We are Live! Welcome to the Tax at Osgoode Hall Law School Blog - A Forum for Informed and Informative Tax Conversation

 

Welcome.

The title of this post says it all. Tax at Osgoode Hall Law School - a forum for tax "conversation" orchestrated by the tax community at Osgoode Hall Law School - is up and running.

I am Professor Scott Wilkie, a member of the Osgoode Hall Law School faculty and principal curator of this blog.  I am assisted very ably by Corey LeBlanc, a keen Osgoode tax student who for all our benefit is adept at blog "technology".  But we are not alone - this is an Osgoode initiative and other faculty members of Osgoode's robust and enthusiastic tax program will, we hope, be regular contributors.  Among those we expect is Professor Jinyan Li, an Osgoode leader whose tax dedication knows no bounds.  As, or perhaps more importantly, however, we actively encourage contributions from the entire Osgoode community, notably its members - student and faculty alike, even outside the tax discipline- who understand the fundamental influence and importance of fiscal and tax matters for identifying and enabling constructive responses to any social and economic policy goals, whether or not "exclusively" and "narrowly" tax-centric.
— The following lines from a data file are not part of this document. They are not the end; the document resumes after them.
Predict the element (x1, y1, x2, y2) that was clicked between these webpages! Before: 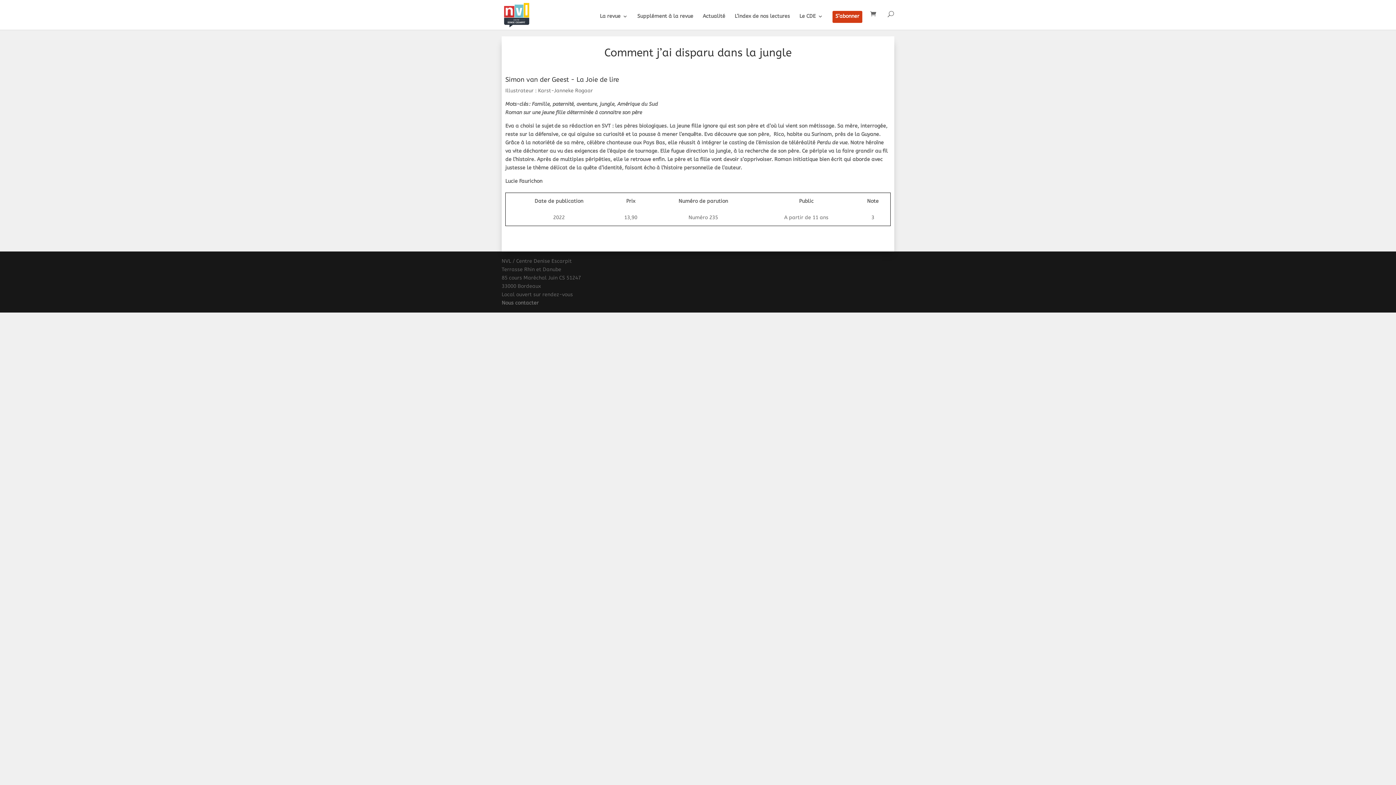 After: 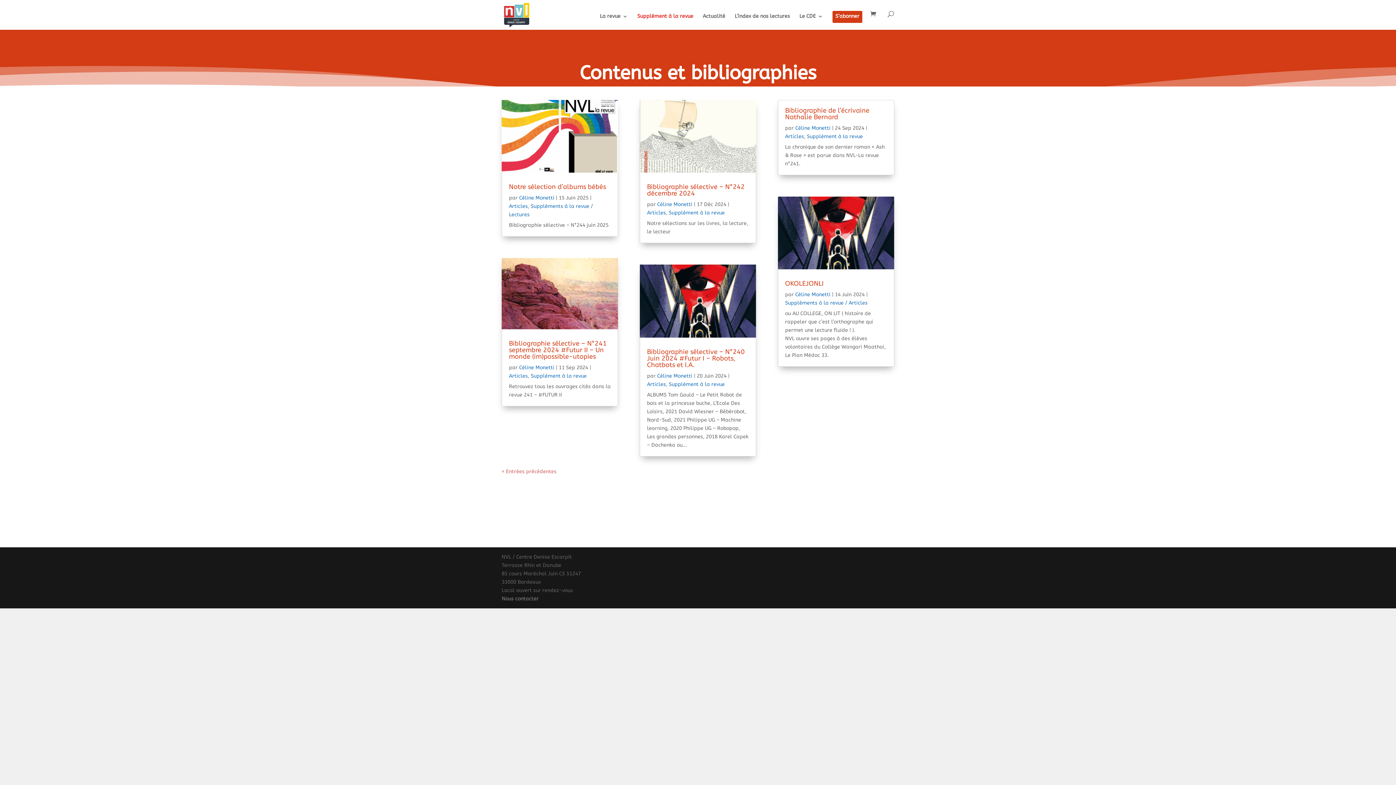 Action: label: Supplément à la revue bbox: (637, 13, 693, 29)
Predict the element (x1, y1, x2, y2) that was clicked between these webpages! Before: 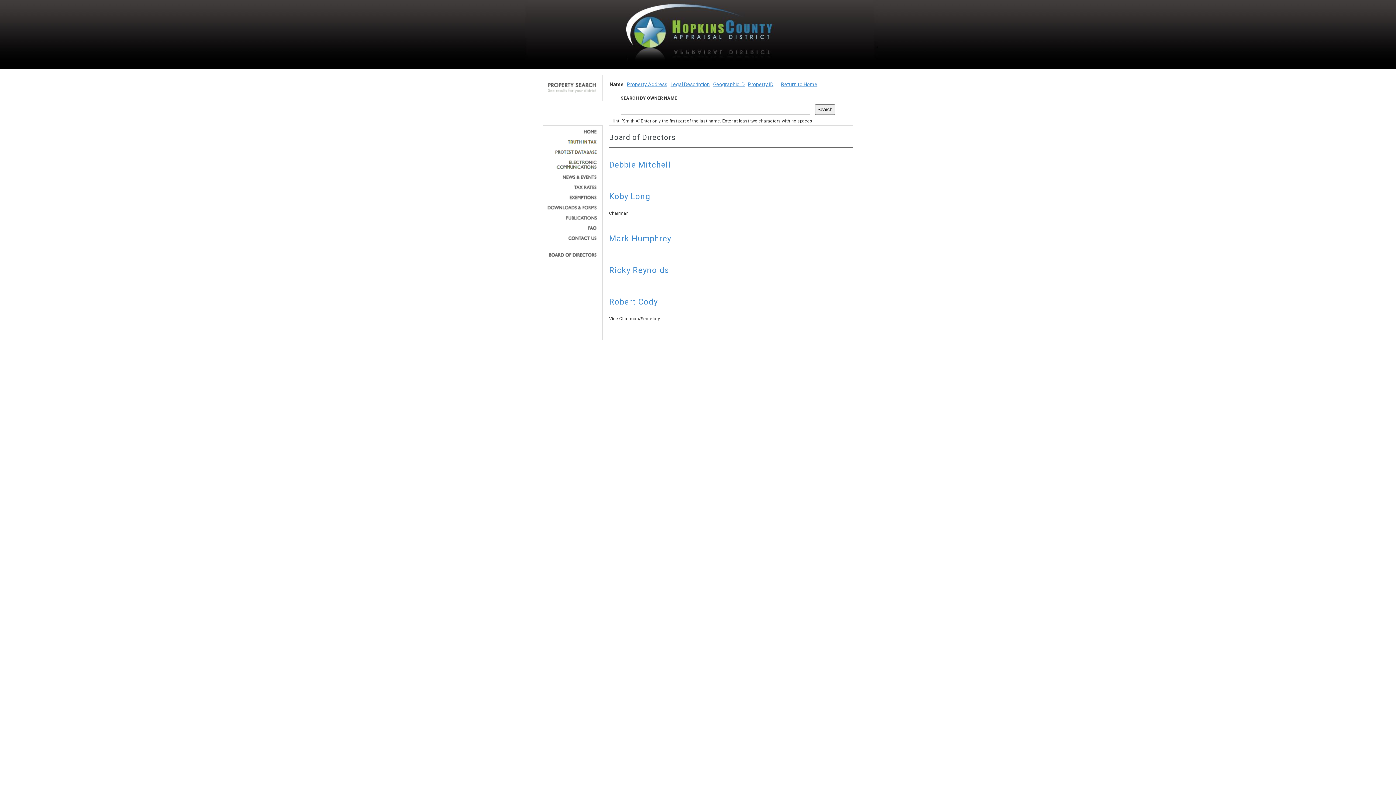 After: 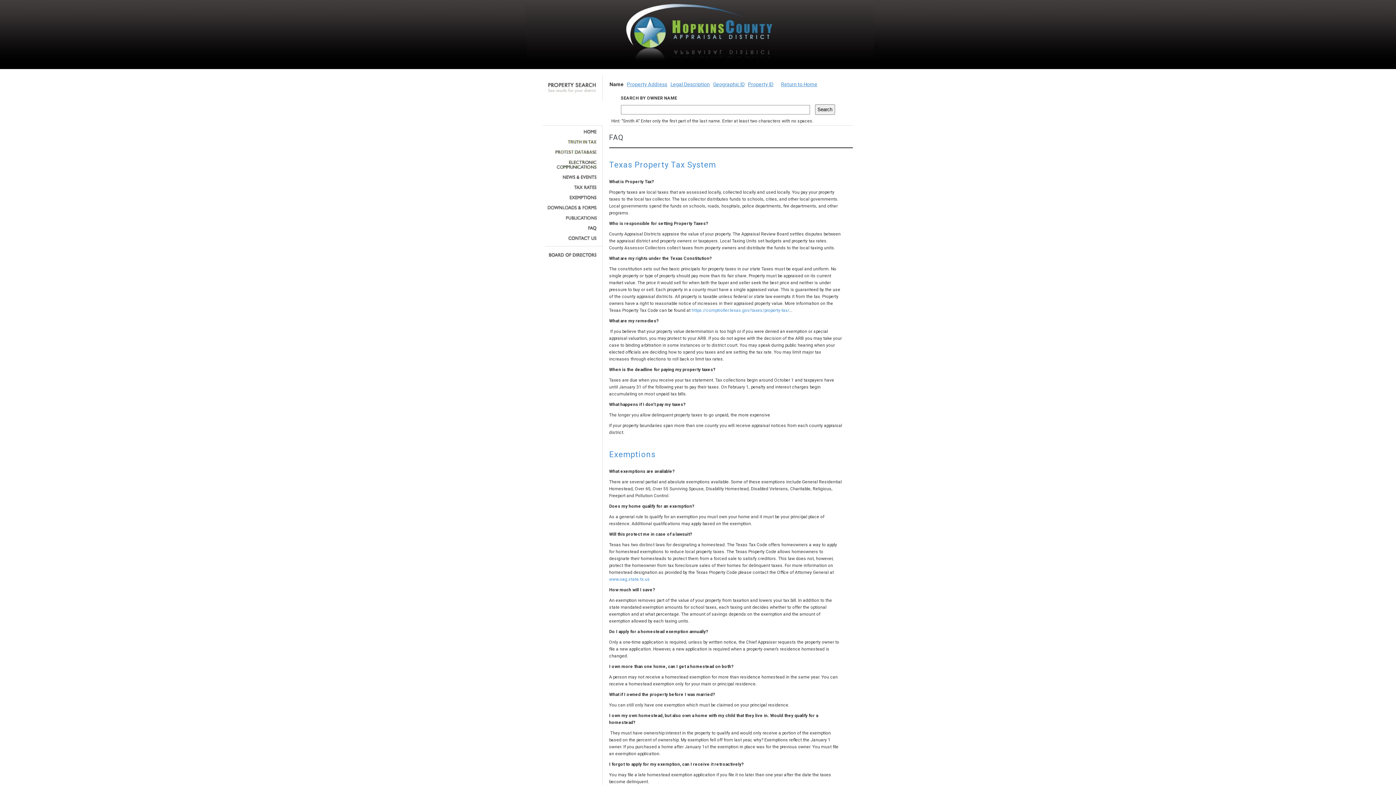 Action: bbox: (545, 225, 597, 230)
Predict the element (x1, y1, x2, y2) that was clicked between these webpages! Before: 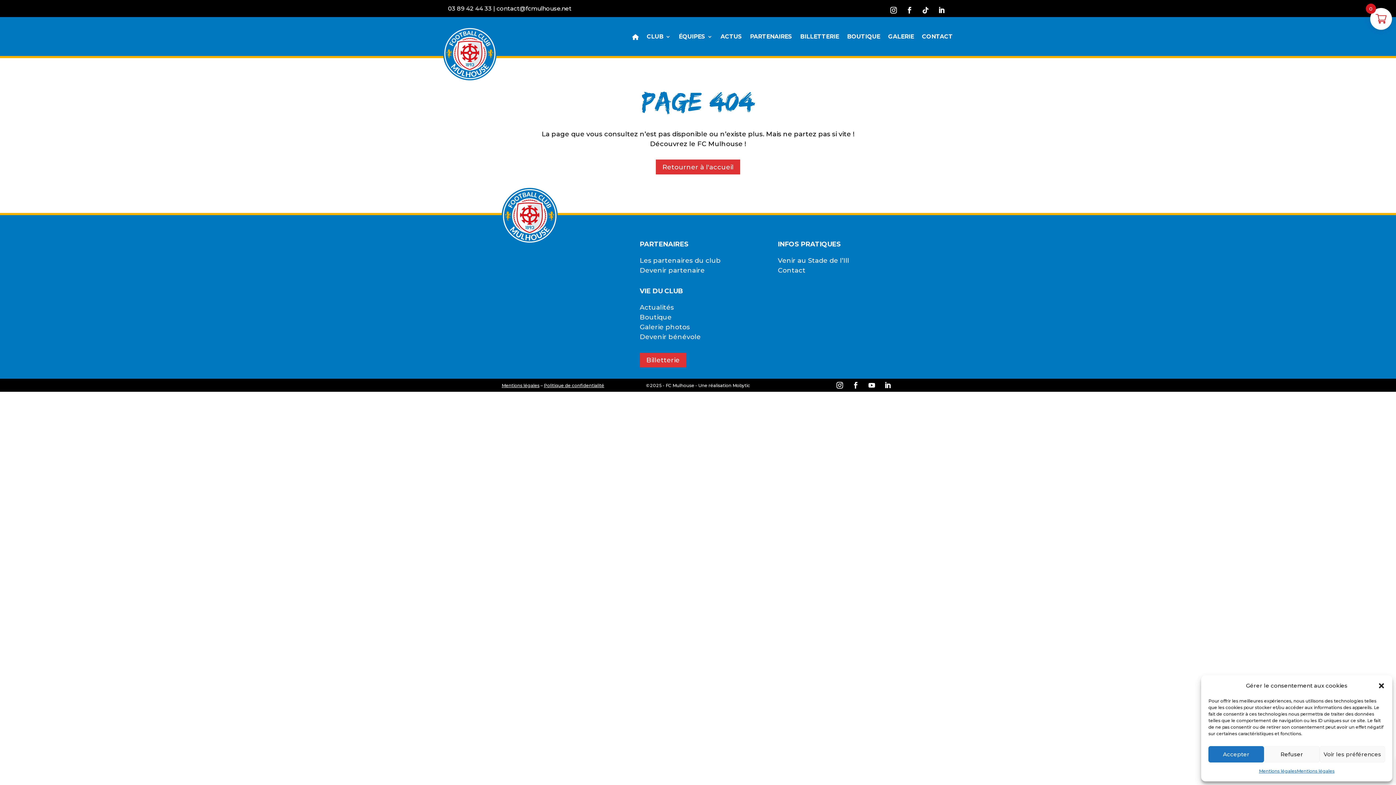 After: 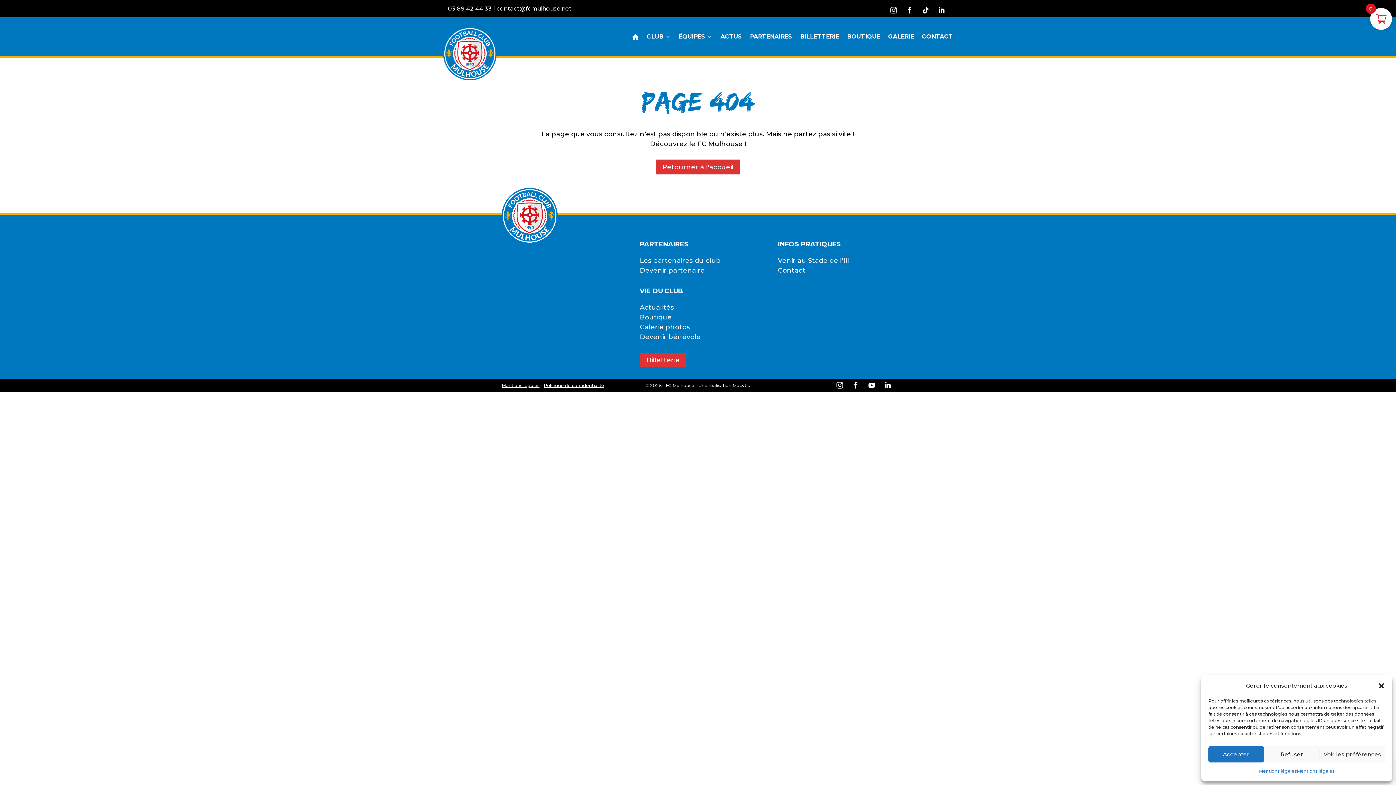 Action: bbox: (887, 3, 900, 16)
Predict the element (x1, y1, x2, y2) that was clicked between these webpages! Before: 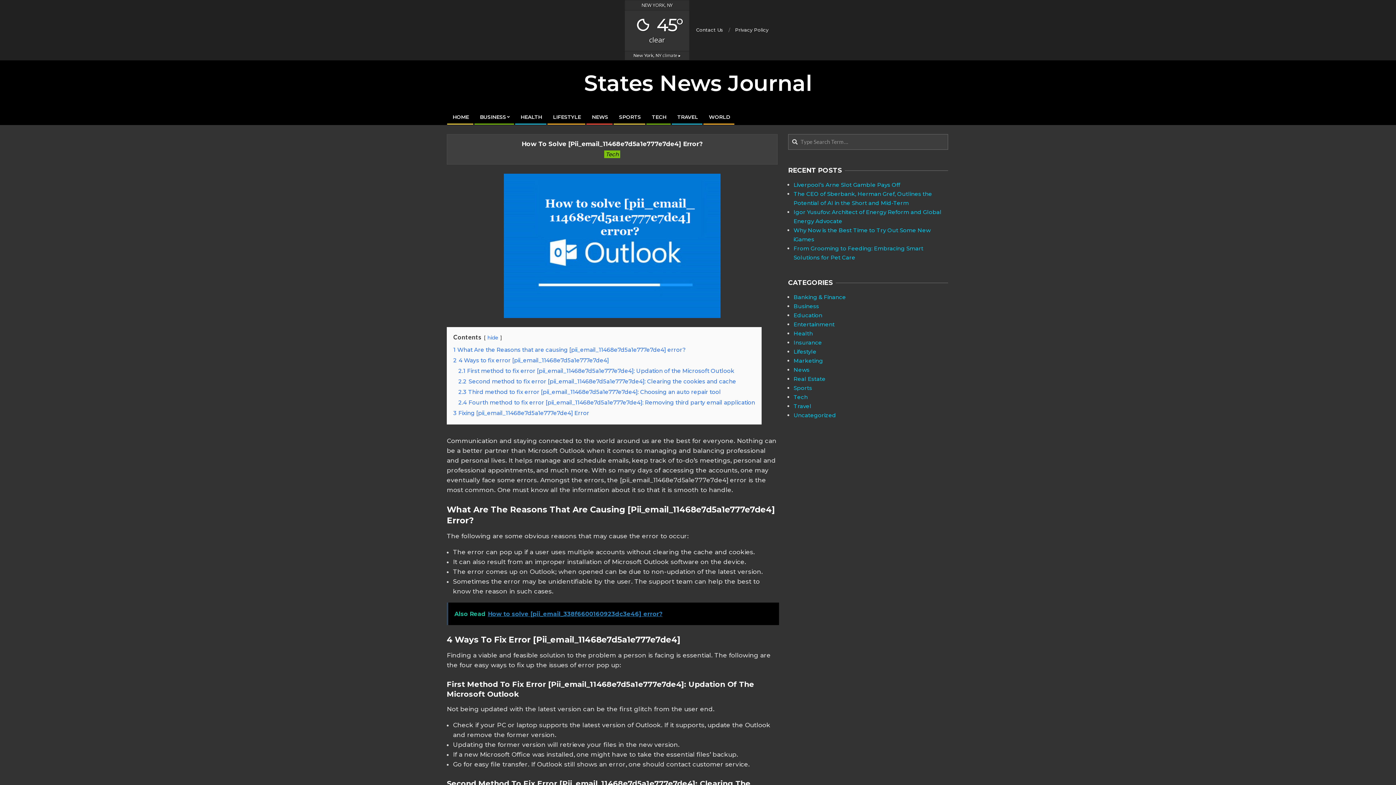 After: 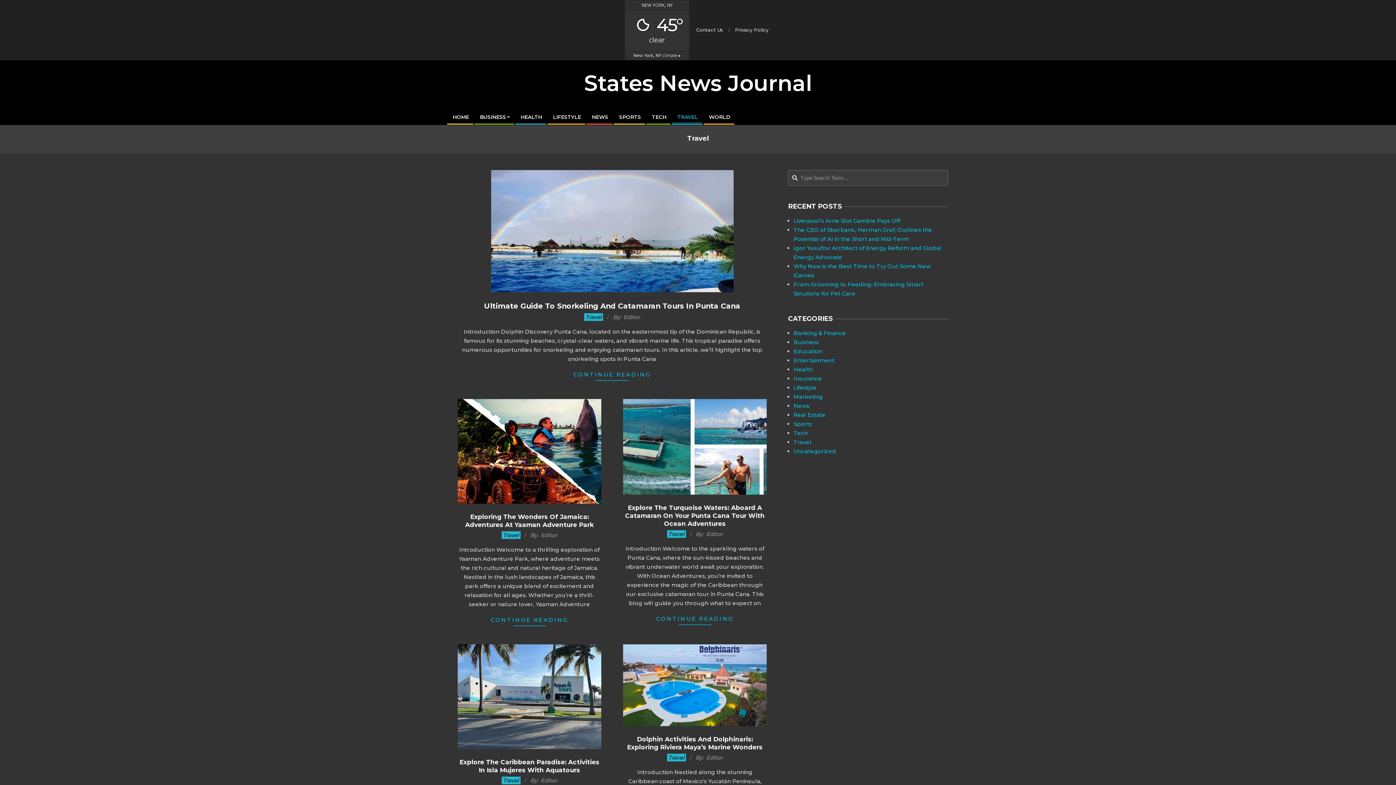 Action: bbox: (672, 109, 703, 124) label: TRAVEL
The present experience of governments around the world and of supranational organizations such as the Organisation for Economic Co-operation and Development with regards to the COVID-19 pandemic is possibly the clearest, most immediate and most easily understandable indication of how important fiscal and tax policy is, and further, the legislative and administrative ways to activate it, with both humanitarian and structural economic and regulatory considerations front of mind.

The are a number of approaches to blogs.

Some are mostly bibliographic, referring to the existence of  topical research and other information.  This is useful.  We will do some of that, but often - we hope - we will do more than simply link to the work of others.  When we do, we hope to offer a few comments about the information which encourage continuing conversation about it and suggest ways in which that information connects to various fiscal and tax policy themes.

Others are the more or less exclusive dominion of their curators who publish short essays or commentaries about their own views.  While the curator or curators of this blog will from time to time do that, too, it will be in the spirit not of having a forum only for that purpose but, as in the case of bibliographic information, encouraging a continuing conversation.

The watch word is "conversation" - a continuing engagement  by all manner of students of taxation on subjects that interest them, to enjoy the exploration and generation of ideas that not only spark more conversation but lead to more considered research and even practical outcomes.

The word conversation is important for another reason.

This blog is not the preserve of experienced students of taxation - faculty members, practitioners of various kinds and others who are established in the field.  It is for all students, including our own who are curious and no doubt think about fiscal and tax matters, often more expansively than others, who though more experienced are focused on their own research.  Those "other" students, too, have ideas and things to say about them which are interesting, inspiring, provocative, and thoughtful - and often unconstrained by the kind of preconceptions that sometimes limit traditional research by making it more "inside" than "outside" the box, to use an over-used metaphor.  Contributors should be constrained only by standards of good taste and respect for others' points of view.  Otherwise, a lack of long or developed experience in the field is not a limitation.  And, we hope by leading by example, the brevity and pithiness of contributions will make it clear without saying more that not only are all contributions welcome but they need only be a sentence or a few.  Contributors should not be self-conscious about either the scope or length of their comments:  it is a conversation, and conversations are not orchestrated or scripted, they simply happen as interested and interesting interlocutors share ideas and experience.  This is our hope for this blog.

All contributions will be curated - not to change the views contributors offer in any substantive sense, but to maintain standards of good taste and respect.  We will make some stylistic alterations occasionally, but not to change tone or content but just as a copy-editing matter to enhance the clarity and force of the views expressed.

This is enough said for our introduction.  We hope to have more in the coming days as we develop a rhythm for the blog, become both more technically adept and assemble content that we think will be interesting.

Best wishes, and looking forward to our conversation,

Scott Wilkie

 

2 comments on “We are Live! Welcome to the Tax at Osgoode Hall Law School Blog - A Forum for Informed and Informative Tax Conversation

  1. Scott and Corey,
    My deepest gratitude to you for giving life to the idea of a tax blog at Osgoode! The timing is particularly significant as we all crave for having meaningful conversations about tax and its impact on life during "social distancing". I personally enjoy reading "Scott's Thoughts". Keep them coming.
    Jinyan

  2. Well done on geting this up and running. I look forward to reading more in due course.